If all goes well, you will get an email with a summary of the most recent backups found in the bucket.

From now on, the function will run once a day and email you only when there have been no recent backups for the number of days you specified. The function will look for recent backups in any S3 "folder" that contains at least one backup set from any time in the past. You can deploy additional stacks for each bucket you want to monitor.

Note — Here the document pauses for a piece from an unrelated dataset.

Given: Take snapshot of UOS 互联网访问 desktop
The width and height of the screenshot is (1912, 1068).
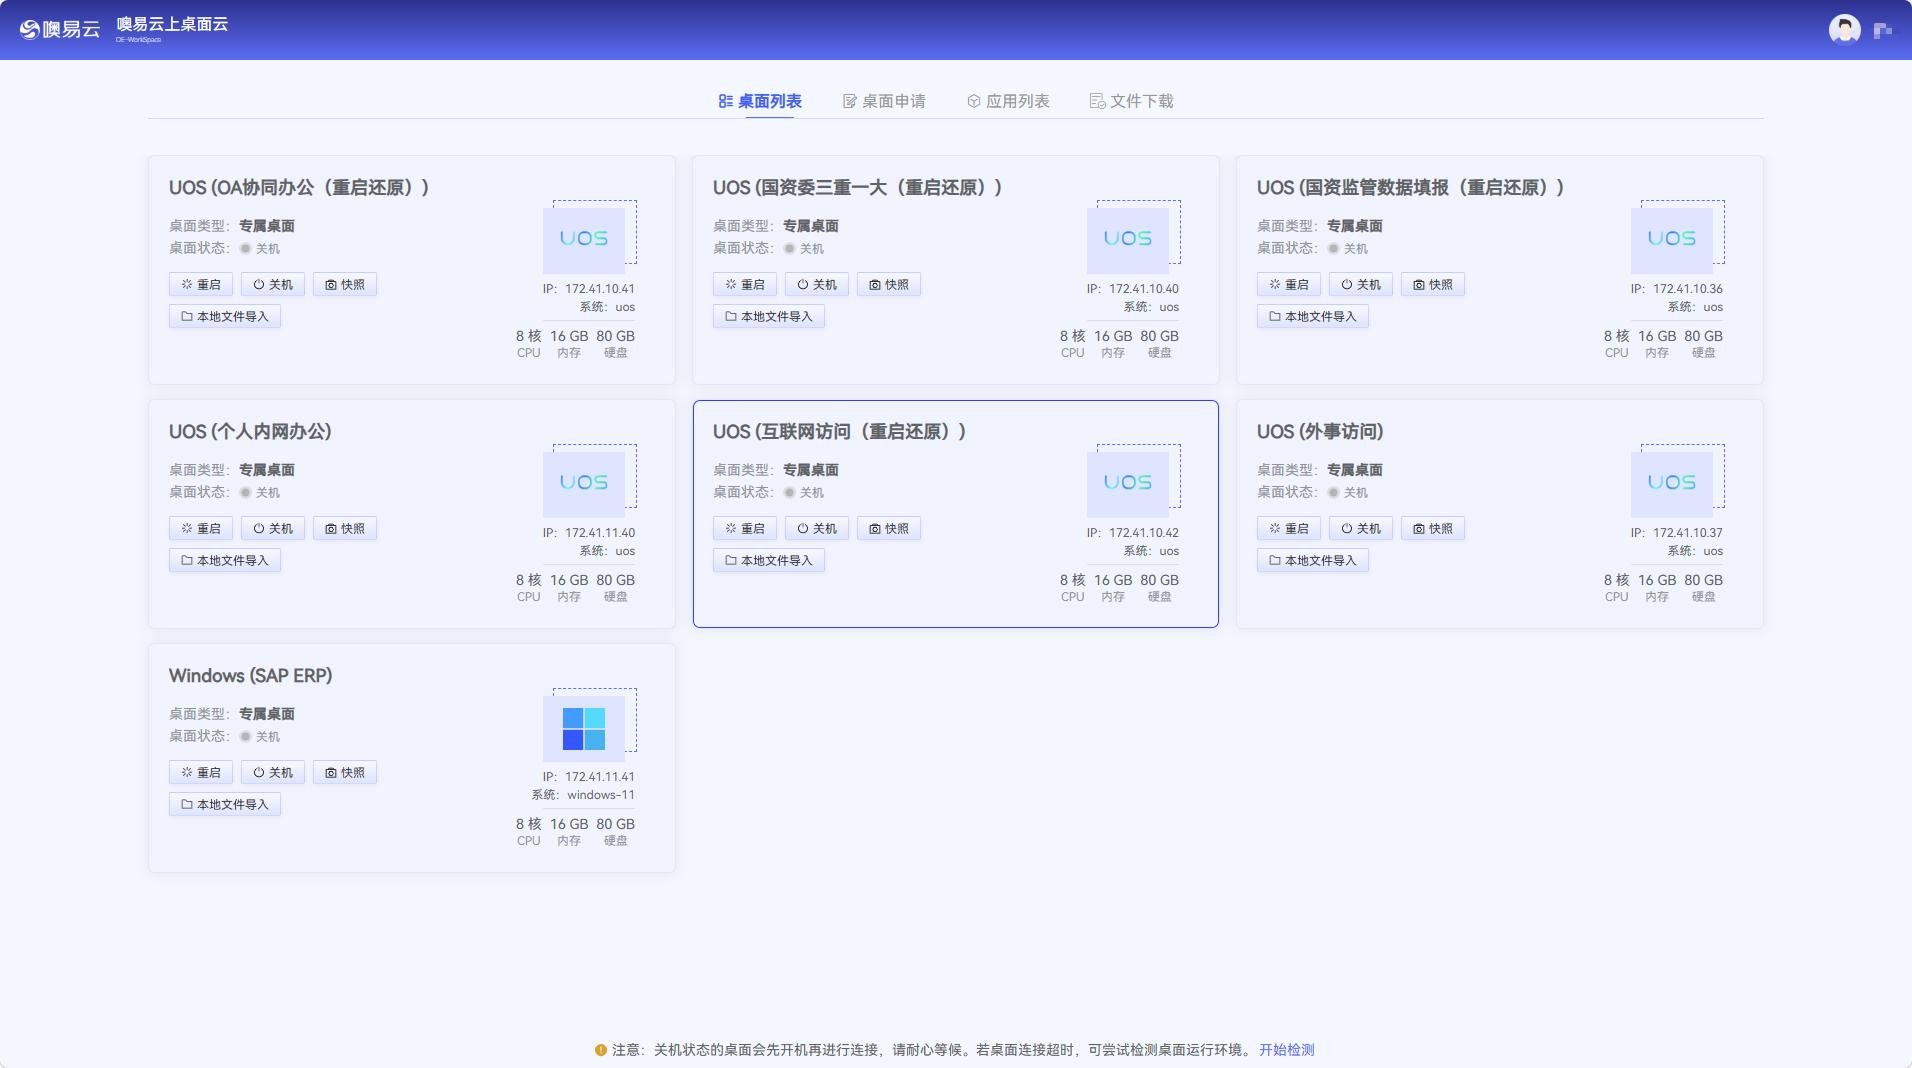Looking at the screenshot, I should pyautogui.click(x=889, y=529).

If you prefer to deploy the CloudFormation template directly from source code instead of from the Serverless Application Repository, you can. The steps are roughly as follows:

  1. Install Pipenv for Python 3 if you don't already have it.
  2. From the source repo directory, install the AWS SAM CLI into a virtual environment:
    pipenv install --dev
    
  3. Change to the cfn/backup-monitor directory.
  4. Set up your AWS CLI credentials so SAM can read them (e.g. using AWS_ACCESS_KEY_ID and AWS_SECRET_ACCESS_KEY environment variables).
  5. Run the SAM command to package the CloudFormation template and upload the Lambda function to S3:
    pipenv run sam package --s3-bucket <code_bucket> --output-template-file packaged.yaml
    
    where <code_bucket> is an S3 bucket to which the AWS CLI user has write access.
  6. You can now use the CloudFormation AWS console or the AWS CLI to deploy the packaged.yaml stack template that SAM just created.